“Be careful what you wish for”, cautions the first of many cliché-laden voiceovers in this profoundly bad film. Tell me about it. I wished to review Necessary Evil. I’ll be more careful next time.
A team of mercenaries hired by Dr. Fibrian (Lance Henriksen) capture a supernatural creature in a tomb near ancient Babylon. It infects one of the party, Frank Sanders (Gary Hudson), and after some experiments, the doctor discovers the rejuvenating power of the creature’s blood.
Sixteen years later, the plot turns to follow Deborah Fielding (Kathryn Fiore), a journalism student in the early stages of pregnancy. When Dr. Fibrian’s not roughing someone up or kidnapping children and subjecting them to cruel procedures, he conveys in more voiceovers that Fielding is the next stage of the experiment begun with the expedition. (How Fibrian knew to look for the creature in the first place, and many other mysteries in Necessary Evil such as the meaning of the title, are never explained.)
Fielding begins taking the drug Reficul, marketed as “a replacement for spinal epidurals during childbirth”, but which supposedly also works to combat morning sickness. Her thesis research uncovers alleged abuses involving Reficul at Edgewater, Fibrian’s psychiatric (natch) hospital, and possible corruption involving the FDA and Gordian Labs, who developed the drug and are about to hold an IPO.
We learn that Sanders, whose own supernatural powers have helped him become CEO of Gordian, is in cahoots with Fibrian, and that they both regularly shoot up Reficul. Meanwhile, detective Russo (Eric Feldman) is trying to solve the case of a girl who disappeared 16 years before.

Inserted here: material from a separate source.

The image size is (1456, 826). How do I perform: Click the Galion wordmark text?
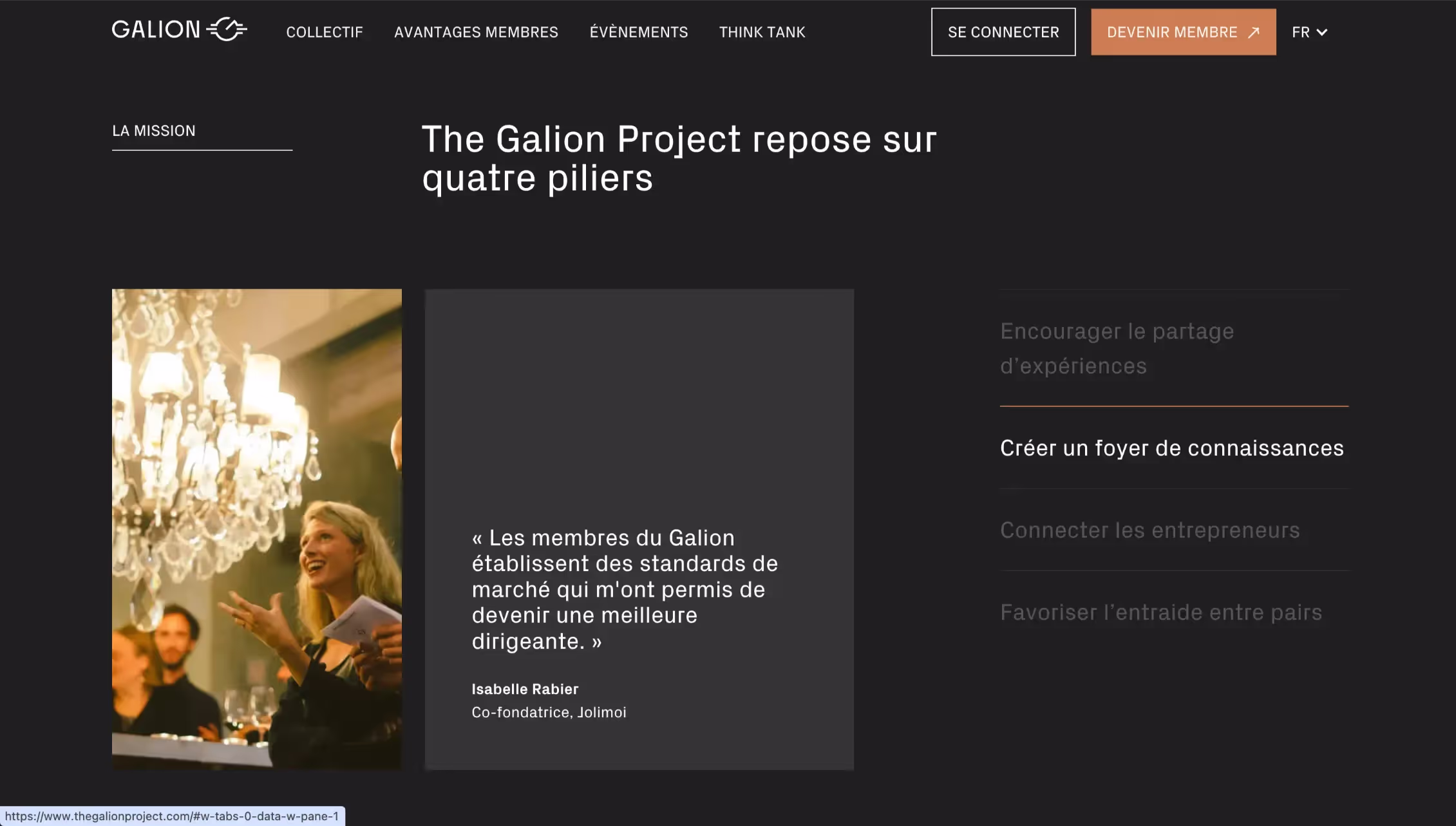click(156, 30)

Any ten-year-old with parents sadistic enough to let him watch this movie would figure out within a few minutes that Reficul is Lucifer spelled backwards (it took this reformed ten-year-old about fifteen). And yet, impossible as it is to believe, the revelation of the fact marks one of the climaxes of this maddening film. I say one of the climaxes because there are several, each matching its own plot thread.

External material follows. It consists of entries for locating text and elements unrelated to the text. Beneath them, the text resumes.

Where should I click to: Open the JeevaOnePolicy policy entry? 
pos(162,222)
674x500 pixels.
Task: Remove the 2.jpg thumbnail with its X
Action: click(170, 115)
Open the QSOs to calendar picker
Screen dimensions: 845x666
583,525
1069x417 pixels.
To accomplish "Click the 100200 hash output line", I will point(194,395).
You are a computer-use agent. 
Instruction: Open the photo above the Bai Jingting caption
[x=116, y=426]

In addition to the investigative journalist plot, there are: the Jason Bourne plot, which reveals Fielding to be a trained operative fluent in multiple languages and programmed with a false past; the Rosemary’s Baby plot, which suggests that Fielding is carrying Reficul, I mean Lucifer; the Faustian, mad-scientist in search of the fountain of youth plot that gives us the annoying Dr. Fibrian (Nairbif? Oh, never mind), and the evil corporation forcing a dangerous product on an unsuspecting public plot.
Before you say “postmodern pastiche” or “playfully self-mocking”, let me observe that Necessary Evil has none of the fluidity and irony of a successful parody or genre send-up like Repo Man; instead it feels like parts of four or five bad movies with the same cast clumsily edited together. Fibrian’s smug voiceovers do nothing to make the parts cohere.
Necessary Evil also lacks the vitality that sometimes (intentionally or not) animates low-budget films with amateurish supporting casts. Director Peter J. Eaton attempts to push the film into camp with some retro components like Fielding’s ‘50s-style television, and with cartoonish color, especially the syringes filled with glowing, neon-green Reficul, but for the most part pedestrian set and art decoration characterizes Necessary Evil.
While there are some good turns by character actors in small roles, such as Richard Riehle as Captain Parsons, Feldman, who co-wrote and co-produced the film, should have stayed behind the camera. His Russo lacks the gruff swagger the character requires. Danny Trejo is wasted as Fibrian’s strong man.
The leads can’t save the film, either. Fiore, veteran of MADtv and Reno 911, tries to play her role for laughs, but it’s a vain effort. Henriksen is as irritating as fingers scratching on a chalkboard in his reputation-withering performance. At times he seems to intentionally sabotage scenes by alternating between affectless acting and hamming.
If you’re at all tempted to watch this movie, take two Reficuls, and call me in the morning.